2018 GMT: Al Arabiya, Sky News, and our earlier report seem to be all leaning on a single source that Khamis Qaddafi has been killed. Andy Carvin asks, and we echo, where is the body? Why the rush to bury him? Are there pictures? Video? DNA samples?

The outside world has been burned by these sorts of reports before. During the fall of Tripoli, there were multiple reports, from sources inside the NTC, that many of Qaddafi's sons were detained. Those reports turned out to be false, and the only reliable report, that Mohammed Qaddafi was captured, was undone by his escape.
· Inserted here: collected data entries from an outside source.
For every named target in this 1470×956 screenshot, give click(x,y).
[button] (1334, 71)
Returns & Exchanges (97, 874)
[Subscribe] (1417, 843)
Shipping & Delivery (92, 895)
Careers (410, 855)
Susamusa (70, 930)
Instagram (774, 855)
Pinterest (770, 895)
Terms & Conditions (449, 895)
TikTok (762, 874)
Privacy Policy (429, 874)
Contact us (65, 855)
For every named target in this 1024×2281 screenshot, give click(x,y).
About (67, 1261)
So far, we remain skeptical.

1911 GMT: Al Jazeera provides us this update, details on the claimed killing of Qaddafi's son and military commander, Khamis Qaddafi:

Khamis Gaddafi, Muammar Gaddafi's son, was killed in a battle between Tarhoni and Bin Walid on Sunday, according to a rebel commander in Tripoli who spoke to Al Arabiya.
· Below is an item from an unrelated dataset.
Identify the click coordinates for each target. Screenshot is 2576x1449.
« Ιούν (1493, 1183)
Senior rebel officer, Colonel Al-Mahdi Al-Haragi, in charge of the Tripoli Brigade of the rebel army, told the Reuters news agency he had confirmation that Khamis was badly wounded in the clash near Ben Walid and Tarhoni.

He was taken to a hospital but died of his wounds and was buried in the area, Al-Haragi told Reuters, without giving the timing.
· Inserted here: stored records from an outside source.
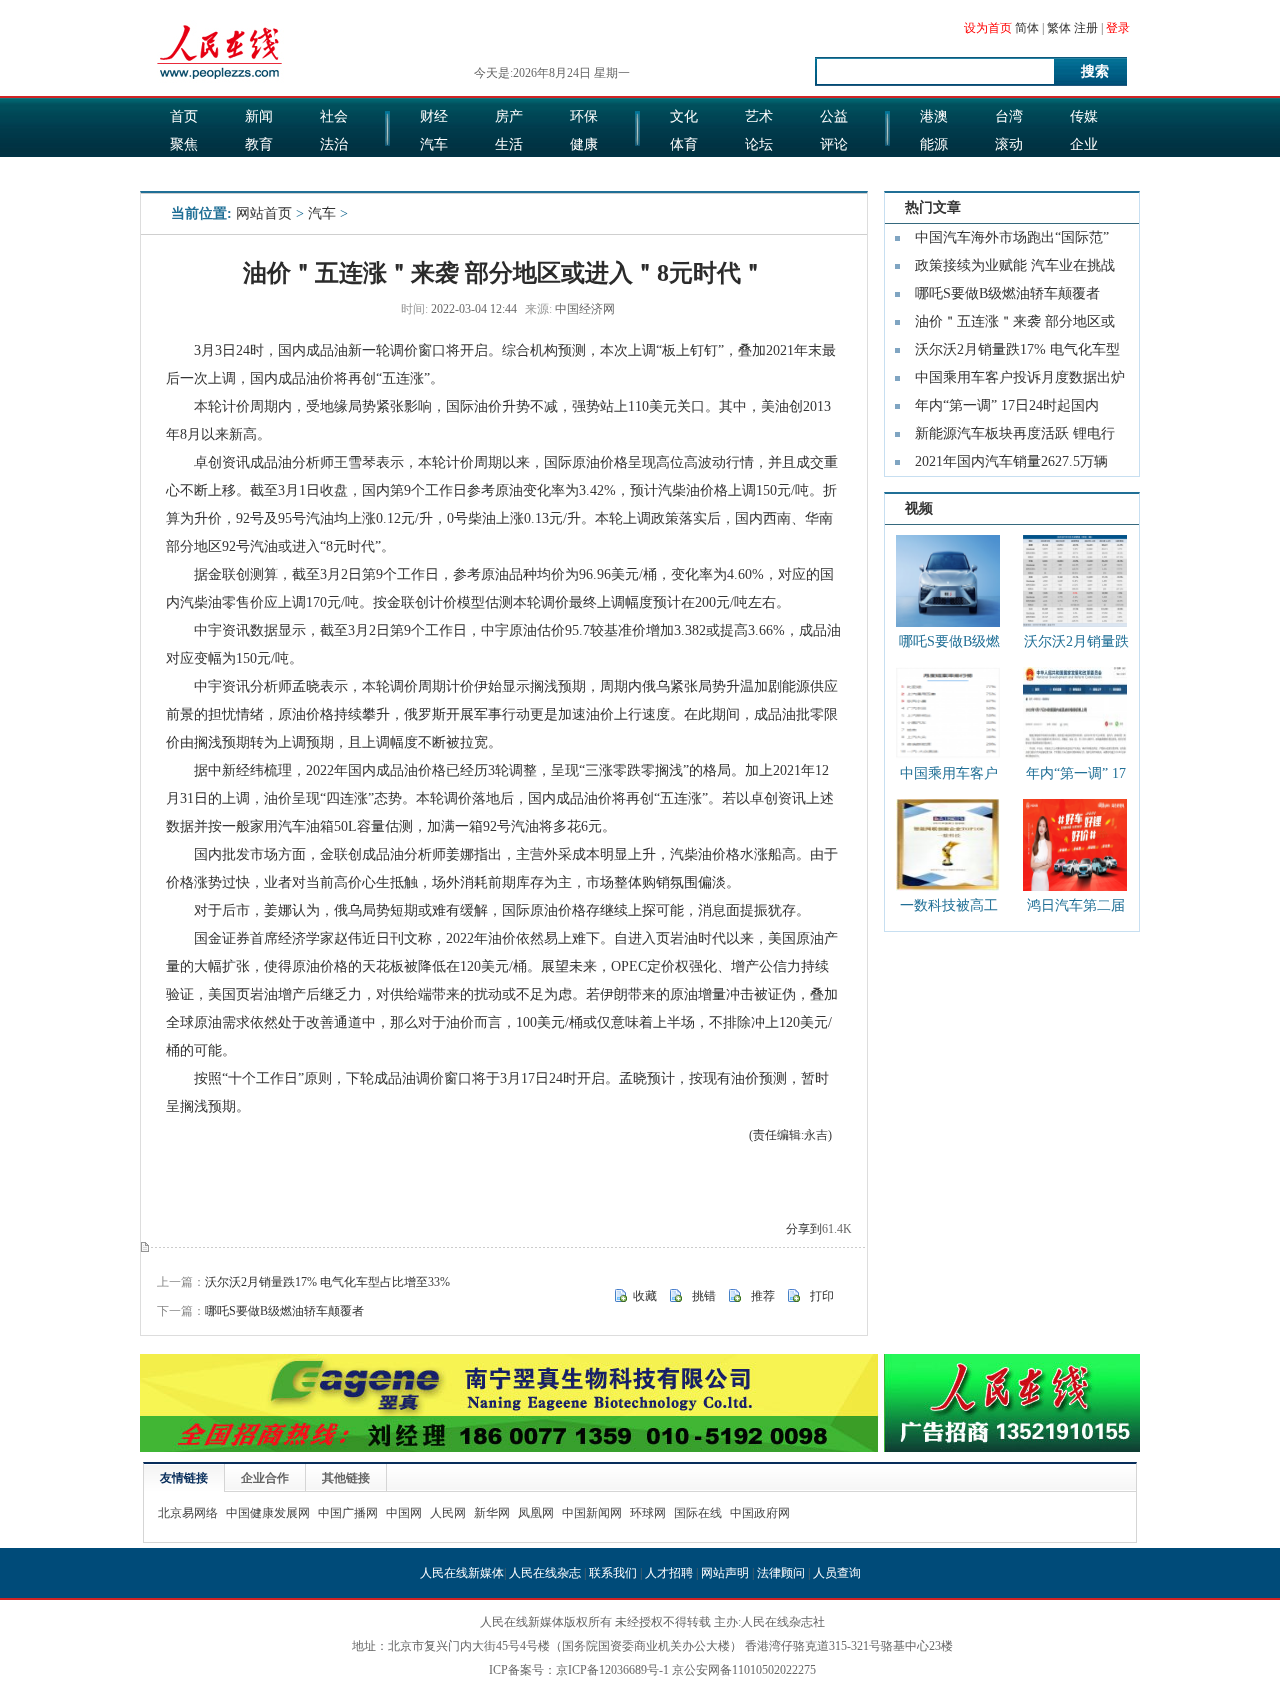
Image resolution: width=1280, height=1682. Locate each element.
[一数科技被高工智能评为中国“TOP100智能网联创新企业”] (948, 845)
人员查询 (837, 1573)
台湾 (1009, 116)
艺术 (759, 116)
No independent confirmation of the death was available.

1900 GMT: A very safe, very dry James Miller finally has internet access, and so is able to update the readers on two major developments in Libya...

The first development is that Algerian Foreign Minister is claiming that Muammar Qaddafi's wife, daughter, two of his sons, and their children have crossed over the border into Algeria:

The Egyptian news agency MENA, quoting unidentified rebel fighters, had reported from Tripoli over the weekend that six armored Mercedes sedans, possibly carrying Gadhafi's sons or other top regime figures, had crossed the border at the southwestern Libyan town of Ghadamis into Algeria. Algeria's Foreign Ministry had denied that report.

Ahmed Jibril, an aide to rebel National Transitional Council head Mustafa Abdul-Jalil, said if the report of Ghadafi relatives in Algeria is true, "we will demand that Algerian authorities hand them over to Libya to be tried before Libyan courts."